Ausschreibungspflichtige öffentliche Aufträge, die ohne wettbewerbliche Bekanntmachung im EU-Amtsblatt de-facto vergeben wurden, sind andernfalls gemäß § 135 Abs. 1 Nr. 2 GWB von Anfang unwirksam, wenn dieser Verstoß in einem Nachprüfungsverfahren festgestellt wird. Diese Unwirksamkeit kann nicht später als sechs Monate nach Vertragsabschluss geltend gemacht werden (§ 135 Abs. 2 Satz 1 GWB). Die Frist zur Geltendmachung der Unwirksamkeit verkürzt sich auf 30 Kalendertage, wenn der Auftraggeber die nichtberücksichtigten Bieter und Bewerber über den Vertragsabschluss informiert hat oder der vergebene Auftrag im EU-Amtsblatt bekannt gemacht wurde (§ 135 Abs. 2 Satz 1 u. 2 GWB).
§ 135 Abs. 3 GWB; Art. 2d Abs. 4 RL 89/665/EWG bzw. RL 92/13/EWG, Art. 60 Abs. 4 RL 2009/81/EG.
Leitsatz
Ob der öffentliche Auftraggeber gemäß § 135 Abs. 3 Satz 1 Nr. 1 GWB der Ansicht sein durfte, einen Auftrag ohne vorherige Veröffentlichung einer Bekanntmachung zu vergeben, ist im Nachprüfungsverfahren inhaltlich voll überprüfbar.
Sachverhalt
Das Herz- und Diabeteszentrum NRW in Bad Oeynhausen beabsichtigte, eine Rahmenvereinbarung über die Lieferung von Leberdialyse-Monitore mit einem Gesamtwert von rund 1 Mio. abzuschließen.
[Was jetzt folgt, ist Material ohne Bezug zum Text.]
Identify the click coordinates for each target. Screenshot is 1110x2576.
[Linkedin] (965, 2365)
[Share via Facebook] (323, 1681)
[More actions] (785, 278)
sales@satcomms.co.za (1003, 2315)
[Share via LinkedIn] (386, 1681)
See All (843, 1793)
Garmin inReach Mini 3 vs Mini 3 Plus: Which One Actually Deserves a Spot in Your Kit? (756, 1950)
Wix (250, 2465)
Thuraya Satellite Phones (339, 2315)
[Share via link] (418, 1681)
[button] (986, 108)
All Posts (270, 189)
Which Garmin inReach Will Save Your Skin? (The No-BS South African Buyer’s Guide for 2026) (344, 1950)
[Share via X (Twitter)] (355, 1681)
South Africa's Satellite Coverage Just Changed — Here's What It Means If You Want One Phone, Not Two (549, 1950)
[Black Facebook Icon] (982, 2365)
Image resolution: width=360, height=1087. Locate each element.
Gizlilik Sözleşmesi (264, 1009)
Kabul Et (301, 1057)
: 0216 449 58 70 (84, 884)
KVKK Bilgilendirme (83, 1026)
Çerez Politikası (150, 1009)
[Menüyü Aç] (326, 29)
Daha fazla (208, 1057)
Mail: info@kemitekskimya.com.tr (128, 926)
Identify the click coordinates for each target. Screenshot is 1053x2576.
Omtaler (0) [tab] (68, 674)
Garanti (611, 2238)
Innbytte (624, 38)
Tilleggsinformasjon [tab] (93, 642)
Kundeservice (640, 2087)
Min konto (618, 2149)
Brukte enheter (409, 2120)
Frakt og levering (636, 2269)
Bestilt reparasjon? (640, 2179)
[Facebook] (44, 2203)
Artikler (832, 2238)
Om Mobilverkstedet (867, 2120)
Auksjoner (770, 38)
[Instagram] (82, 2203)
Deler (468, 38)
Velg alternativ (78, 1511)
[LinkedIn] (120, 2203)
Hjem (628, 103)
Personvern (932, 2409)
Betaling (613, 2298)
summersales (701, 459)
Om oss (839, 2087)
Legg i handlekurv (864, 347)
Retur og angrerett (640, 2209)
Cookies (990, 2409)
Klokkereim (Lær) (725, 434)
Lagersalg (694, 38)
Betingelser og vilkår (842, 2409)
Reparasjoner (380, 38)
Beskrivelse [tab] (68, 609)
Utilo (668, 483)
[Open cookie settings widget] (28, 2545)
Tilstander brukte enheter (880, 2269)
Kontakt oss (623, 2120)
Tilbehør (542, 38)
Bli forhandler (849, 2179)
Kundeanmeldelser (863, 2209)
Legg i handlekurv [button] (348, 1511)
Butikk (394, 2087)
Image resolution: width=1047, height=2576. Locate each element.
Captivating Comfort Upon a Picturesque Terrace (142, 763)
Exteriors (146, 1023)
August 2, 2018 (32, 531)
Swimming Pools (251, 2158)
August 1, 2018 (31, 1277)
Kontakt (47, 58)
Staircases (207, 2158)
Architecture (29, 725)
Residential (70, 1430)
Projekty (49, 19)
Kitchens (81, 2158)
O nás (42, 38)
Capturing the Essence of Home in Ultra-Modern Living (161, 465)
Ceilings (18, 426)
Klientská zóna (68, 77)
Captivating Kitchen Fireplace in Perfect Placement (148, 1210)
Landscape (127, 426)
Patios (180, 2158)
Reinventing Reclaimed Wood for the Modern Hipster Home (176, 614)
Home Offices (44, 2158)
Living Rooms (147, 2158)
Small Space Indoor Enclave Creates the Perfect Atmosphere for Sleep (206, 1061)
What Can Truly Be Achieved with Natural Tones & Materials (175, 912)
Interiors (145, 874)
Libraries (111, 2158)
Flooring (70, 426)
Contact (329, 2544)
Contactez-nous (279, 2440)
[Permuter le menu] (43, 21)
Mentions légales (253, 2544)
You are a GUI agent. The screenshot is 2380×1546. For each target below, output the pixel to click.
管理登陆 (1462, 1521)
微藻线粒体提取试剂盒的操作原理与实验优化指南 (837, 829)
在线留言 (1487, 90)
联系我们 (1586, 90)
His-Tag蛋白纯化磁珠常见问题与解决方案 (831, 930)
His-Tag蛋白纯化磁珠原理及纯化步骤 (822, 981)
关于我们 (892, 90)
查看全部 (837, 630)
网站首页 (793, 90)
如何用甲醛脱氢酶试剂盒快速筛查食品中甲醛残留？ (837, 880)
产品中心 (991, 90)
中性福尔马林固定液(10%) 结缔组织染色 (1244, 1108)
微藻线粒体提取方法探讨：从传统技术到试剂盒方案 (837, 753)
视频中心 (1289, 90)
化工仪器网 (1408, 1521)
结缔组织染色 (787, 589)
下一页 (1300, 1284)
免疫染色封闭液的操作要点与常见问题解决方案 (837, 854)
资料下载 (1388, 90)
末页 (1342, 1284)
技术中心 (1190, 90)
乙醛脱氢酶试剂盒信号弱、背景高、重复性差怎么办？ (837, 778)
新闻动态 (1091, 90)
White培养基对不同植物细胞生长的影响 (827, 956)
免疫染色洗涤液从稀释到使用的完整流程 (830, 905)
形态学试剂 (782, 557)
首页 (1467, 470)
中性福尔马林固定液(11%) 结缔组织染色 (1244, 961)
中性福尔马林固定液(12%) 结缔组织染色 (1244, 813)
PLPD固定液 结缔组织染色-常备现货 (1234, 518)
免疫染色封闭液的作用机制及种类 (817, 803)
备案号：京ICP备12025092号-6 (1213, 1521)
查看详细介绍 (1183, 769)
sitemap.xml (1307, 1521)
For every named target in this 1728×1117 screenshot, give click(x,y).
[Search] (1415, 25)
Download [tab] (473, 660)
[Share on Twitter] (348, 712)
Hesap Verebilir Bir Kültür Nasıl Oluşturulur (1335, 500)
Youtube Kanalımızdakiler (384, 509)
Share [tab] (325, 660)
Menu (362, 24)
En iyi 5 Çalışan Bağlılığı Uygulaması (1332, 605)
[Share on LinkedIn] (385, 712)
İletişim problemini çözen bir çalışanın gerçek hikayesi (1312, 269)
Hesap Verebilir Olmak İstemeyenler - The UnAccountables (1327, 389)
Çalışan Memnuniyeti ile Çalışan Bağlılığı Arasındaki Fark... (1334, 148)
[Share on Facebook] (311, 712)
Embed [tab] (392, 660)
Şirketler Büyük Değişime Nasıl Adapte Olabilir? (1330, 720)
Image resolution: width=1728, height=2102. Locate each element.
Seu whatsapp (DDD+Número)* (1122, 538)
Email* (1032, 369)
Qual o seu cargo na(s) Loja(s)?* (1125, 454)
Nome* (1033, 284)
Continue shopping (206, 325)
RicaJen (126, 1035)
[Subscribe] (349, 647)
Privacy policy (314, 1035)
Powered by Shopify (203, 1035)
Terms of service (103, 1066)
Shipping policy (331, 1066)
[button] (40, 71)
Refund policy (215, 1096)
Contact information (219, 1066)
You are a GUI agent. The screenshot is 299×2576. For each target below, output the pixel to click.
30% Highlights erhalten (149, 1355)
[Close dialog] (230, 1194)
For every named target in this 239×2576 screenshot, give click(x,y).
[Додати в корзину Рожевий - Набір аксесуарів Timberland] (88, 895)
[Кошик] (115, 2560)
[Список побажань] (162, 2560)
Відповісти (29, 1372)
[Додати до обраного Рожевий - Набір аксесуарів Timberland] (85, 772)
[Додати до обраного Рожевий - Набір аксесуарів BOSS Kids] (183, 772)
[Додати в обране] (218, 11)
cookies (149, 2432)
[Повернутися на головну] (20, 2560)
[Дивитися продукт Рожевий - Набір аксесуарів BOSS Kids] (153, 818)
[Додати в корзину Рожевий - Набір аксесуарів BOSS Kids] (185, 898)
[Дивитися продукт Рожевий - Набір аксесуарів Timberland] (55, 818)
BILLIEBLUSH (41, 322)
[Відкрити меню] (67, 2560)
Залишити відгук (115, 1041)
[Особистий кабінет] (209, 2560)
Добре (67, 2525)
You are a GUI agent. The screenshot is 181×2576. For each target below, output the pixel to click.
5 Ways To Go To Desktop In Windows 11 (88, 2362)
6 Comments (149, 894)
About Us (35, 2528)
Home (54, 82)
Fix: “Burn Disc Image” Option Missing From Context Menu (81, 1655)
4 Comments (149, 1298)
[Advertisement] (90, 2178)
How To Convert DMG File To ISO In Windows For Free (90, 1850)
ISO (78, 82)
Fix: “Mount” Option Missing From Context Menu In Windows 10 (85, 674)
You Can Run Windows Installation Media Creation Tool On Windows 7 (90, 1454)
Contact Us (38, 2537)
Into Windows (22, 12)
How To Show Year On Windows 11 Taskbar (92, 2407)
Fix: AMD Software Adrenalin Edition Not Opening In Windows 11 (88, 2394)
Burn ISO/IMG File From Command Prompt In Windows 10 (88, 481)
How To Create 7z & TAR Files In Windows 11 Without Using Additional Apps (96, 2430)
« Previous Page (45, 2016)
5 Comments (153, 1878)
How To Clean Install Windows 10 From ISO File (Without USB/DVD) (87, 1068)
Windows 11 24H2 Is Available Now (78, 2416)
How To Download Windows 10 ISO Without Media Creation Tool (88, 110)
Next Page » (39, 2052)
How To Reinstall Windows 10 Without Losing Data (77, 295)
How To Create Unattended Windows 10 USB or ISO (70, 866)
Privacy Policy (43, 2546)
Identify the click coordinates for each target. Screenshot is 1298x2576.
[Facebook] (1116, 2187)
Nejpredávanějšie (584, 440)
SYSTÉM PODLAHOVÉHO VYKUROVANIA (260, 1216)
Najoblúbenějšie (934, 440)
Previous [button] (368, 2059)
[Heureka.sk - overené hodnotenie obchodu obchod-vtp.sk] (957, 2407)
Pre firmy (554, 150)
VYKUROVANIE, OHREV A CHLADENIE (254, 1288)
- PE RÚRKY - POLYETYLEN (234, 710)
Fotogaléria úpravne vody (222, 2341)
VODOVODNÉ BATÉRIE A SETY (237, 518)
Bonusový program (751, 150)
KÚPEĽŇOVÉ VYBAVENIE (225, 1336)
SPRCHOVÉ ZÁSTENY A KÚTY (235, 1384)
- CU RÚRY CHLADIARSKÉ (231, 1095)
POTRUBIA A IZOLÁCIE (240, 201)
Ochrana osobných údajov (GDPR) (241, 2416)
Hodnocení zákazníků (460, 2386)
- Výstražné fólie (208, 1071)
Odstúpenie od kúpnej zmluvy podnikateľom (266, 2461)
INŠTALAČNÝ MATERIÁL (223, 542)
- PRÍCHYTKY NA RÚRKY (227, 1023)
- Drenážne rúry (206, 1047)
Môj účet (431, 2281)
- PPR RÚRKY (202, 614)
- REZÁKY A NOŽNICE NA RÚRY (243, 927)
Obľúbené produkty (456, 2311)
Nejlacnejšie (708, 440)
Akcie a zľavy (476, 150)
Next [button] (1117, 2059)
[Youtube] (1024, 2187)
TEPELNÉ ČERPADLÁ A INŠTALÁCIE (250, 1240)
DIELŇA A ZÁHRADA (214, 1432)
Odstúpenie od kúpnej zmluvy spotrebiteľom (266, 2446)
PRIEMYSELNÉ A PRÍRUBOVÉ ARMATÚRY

Zu diesem Zweck veröffentlichte die Vergabestelle am 30.08.2016 eine freiwillige Ex-ante-Transparenzbekanntmachung im EU-Amtsblatt und kündigte darin an, den Vertrag mit dem ausgewählten Unternehmer zehn Tage später zu schließen. Sie wies darauf hin, dass Einwände hiergegen binnen der Zehntagesfrist schriftlich zu erheben seien. Zur Begründung für das Verhandlungsverfahren ohne vorherigen Teilnahmewettbewerb verwies das Herz- und Diabeteszentrum NRW auf § 14 Abs. 4 Nr. 2 Buchst. b VgV, weil nur der ausgewählte Auftragnehmer Monitore liefern könne, die einer bestimmten Medizingerätenorm entsprächen und zudem mit anderen medizintechnischen Geräte kompatibel seien. Am 10.09.2016 wurde der Vertragsschluss sodann vollzogen.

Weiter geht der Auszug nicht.